Spin current generation via magnetic skyrmion, bimeron, and meron crystals

Problem Statement
The central challenge in spintronics is the efficient generation and control of spin currents to enable energy-efficient, high-speed information processing. While various mechanisms exist for nonmagnetic systems (e.g., spin Hall effects in heavy metals) and ferromagnetic systems (e.g., spin pumping, spin Seebeck effect), the potential of topological spin textures as efficient spin current sources remains not fully understood. Previous theoretical studies on topological textures, such as magnetic skyrmions, have largely focused on systems with net magnetization and often neglected the effects of spin-orbit coupling (SOC). Furthermore, most prior work has concentrated on spin currents with out-of-plane polarization, leaving the generation of in-plane polarized spin currents and the behavior of textures with zero net magnetization (such as meron crystals) largely unexplored.

Methodology
The authors theoretically investigate spin current generation in a two-dimensional model where itinerant electrons are coupled to localized moments forming topological spin textures on a square lattice. The study employs the following approach:

• Model Hamiltonian: The system is described by a Kondo lattice (s–d) model coupled with Rashba-type spin-orbit coupling. The localized spins are treated as classical vectors with unit length.
• Spin Textures: Three distinct two-dimensional topological textures are analyzed:
  1. Skyrmion Crystal (SkX): Features out-of-plane magnetization.
  2. Bimeron Crystal (BmX): Features in-plane magnetization.
  3. Meron Crystal (MX): Features zero net magnetization.
     All three share a common out-of-plane emergent magnetic field but differ in their magnetization directions and symmetries.
• Calculation Techniques: The electronic structure is obtained via exact diagonalization of the Bloch Hamiltonian in the magnetic Brillouin zone. Transport properties are evaluated using linear response theory, calculating both intrinsic contributions (via the Kubo formula and Berry curvature) and dissipative contributions (via Boltzmann transport theory).
• Symmetry Analysis: The results are cross-verified using group theoretical analysis based on the spin space group (for systems without SOC) and the magnetic space group (for systems with SOC).

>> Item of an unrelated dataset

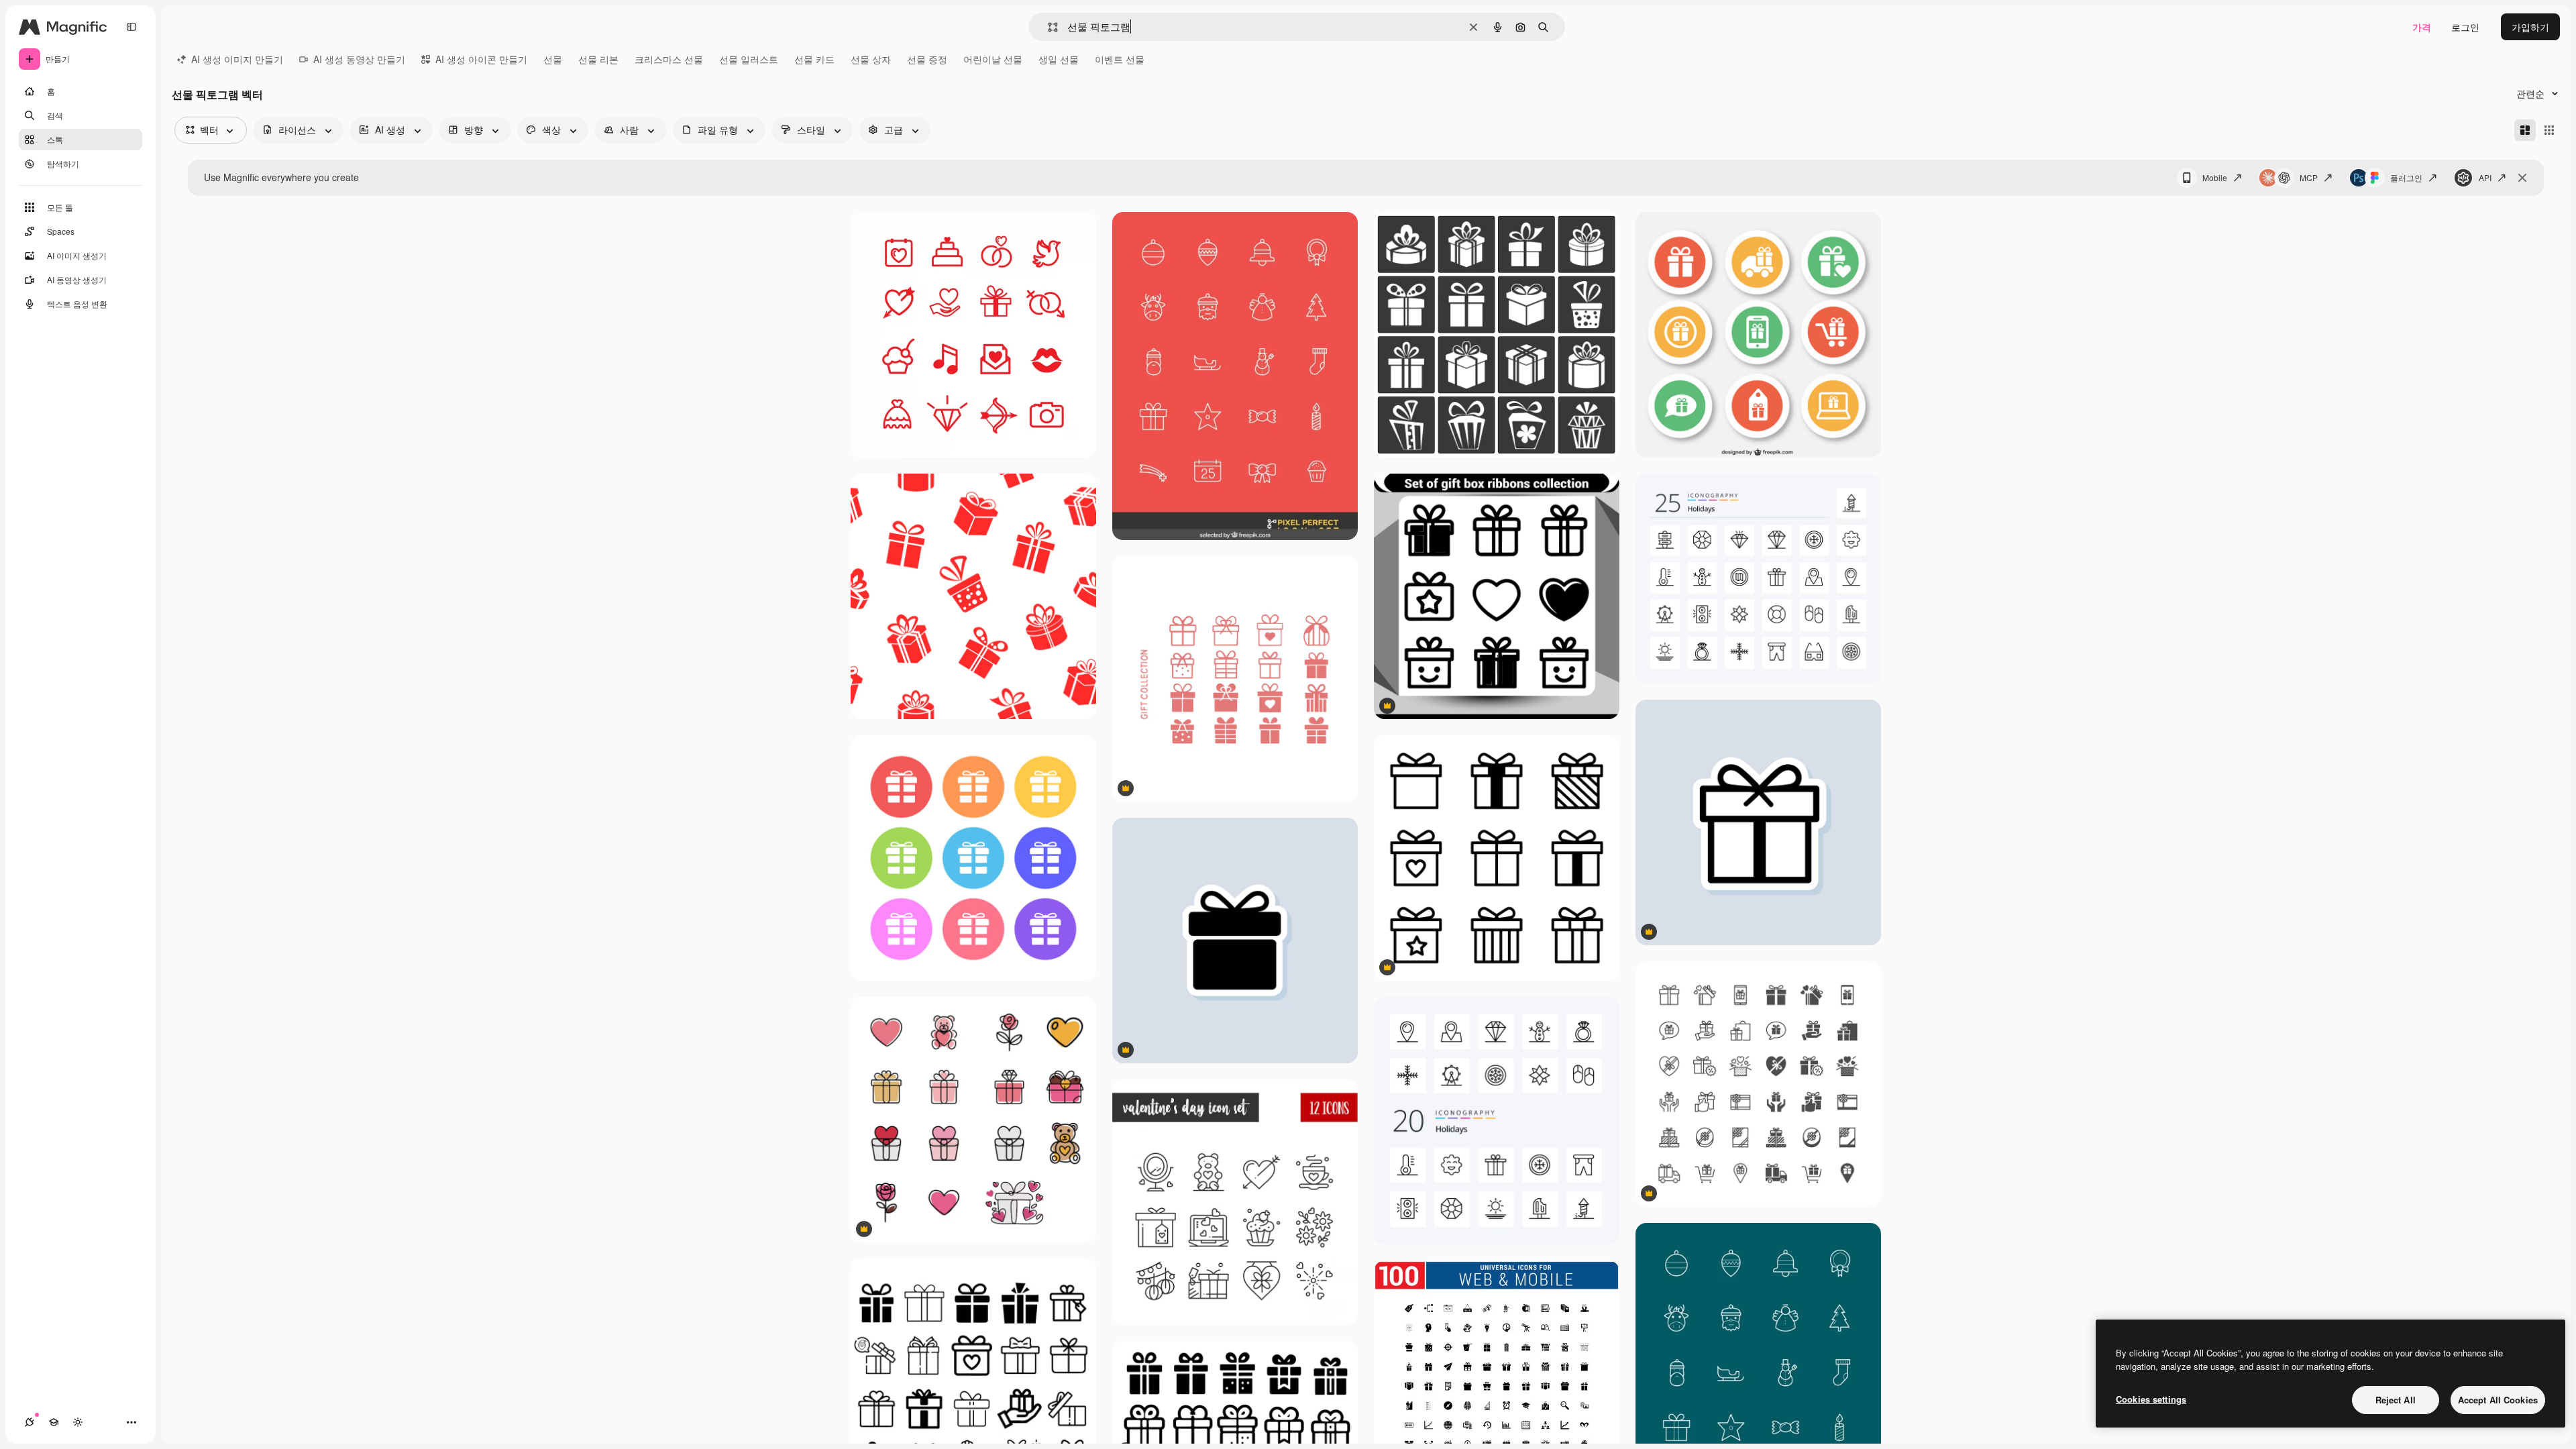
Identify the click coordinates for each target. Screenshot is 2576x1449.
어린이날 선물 (992, 59)
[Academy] (53, 1422)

Key Contributions and Results
The study systematically evaluates spin conductivities for all spin-polarization components (x, y, z) in both longitudinal and transverse channels, comparing scenarios with and without SOC.

1. Behavior Without SOC:

   • SkX and BmX: Both generate spin currents polarized along their respective magnetization directions (out-of-plane for SkX, in-plane for BmX). The transport properties of the BmX are identical to those of the SkX under a 90° spin rotation.
   • MX: Despite having a nontrivial topological number and an emergent magnetic field, the MX generates no spin current in the absence of SOC due to the lack of spin splitting in the band structure.

2. Behavior With Rashba SOC:

   • SkX: The behavior remains qualitatively unchanged; spin currents are generated only along the out-of-plane magnetization direction.
   • BmX: The introduction of SOC breaks the fourfold rotational symmetry of the electronic structure. Consequently, the BmX generates nonzero spin currents in multiple polarization directions (both along and perpendicular to the magnetization), distinguishing it from the SkX.
   • MX: This is the most significant finding. Despite having zero net magnetization, the MX exhibits a pronounced spin current with out-of-plane spin polarization at specific electron fillings (e.g., $n_e = 1$). This arises from an enhanced spin Berry curvature driven by specific band degeneracies protected by nonsymmorphic symmetries at the Brillouin zone boundary (XM and YM lines). The calculated spin Hall angle for the MX is estimated to be significantly larger than that of typical heavy metals, reaching over 110% at zero temperature in the ideal model.

3. Symmetry Analysis:
   The authors demonstrate that the observed transport properties are strictly governed by magnetic symmetries. The spin space group dictates the allowed components in the absence of SOC, while the magnetic space group determines the allowed components when SOC is present. The analysis confirms that the unique spin current generation in the MX is a direct consequence of its specific symmetry-protected band degeneracy.

Significance and Claims
The paper claims that topological spin textures serve as efficient sources of spin currents even in the absence of net magnetization. Specifically:

• The study expands the design space for spintronic devices based on topological magnetic metals by highlighting textures like the Meron Crystal (MX) and Bimeron Crystal (BmX).
• It establishes that SOC is a critical factor that can qualitatively alter spin transport, enabling spin current generation in zero-net-magnetization systems (MX) and diversifying polarization directions in in-plane magnetized systems (BmX).
• The findings suggest that the MX, which produces sizable spin-polarized currents without generating stray magnetic fields, is a promising candidate for integration into densely packed spintronic architectures, potentially offering advantages over traditional ferromagnetic sources.
• The work underscores the importance of considering both intrinsic and dissipative contributions, as well as the full symmetry of the system, when evaluating spin current generation in topological magnets.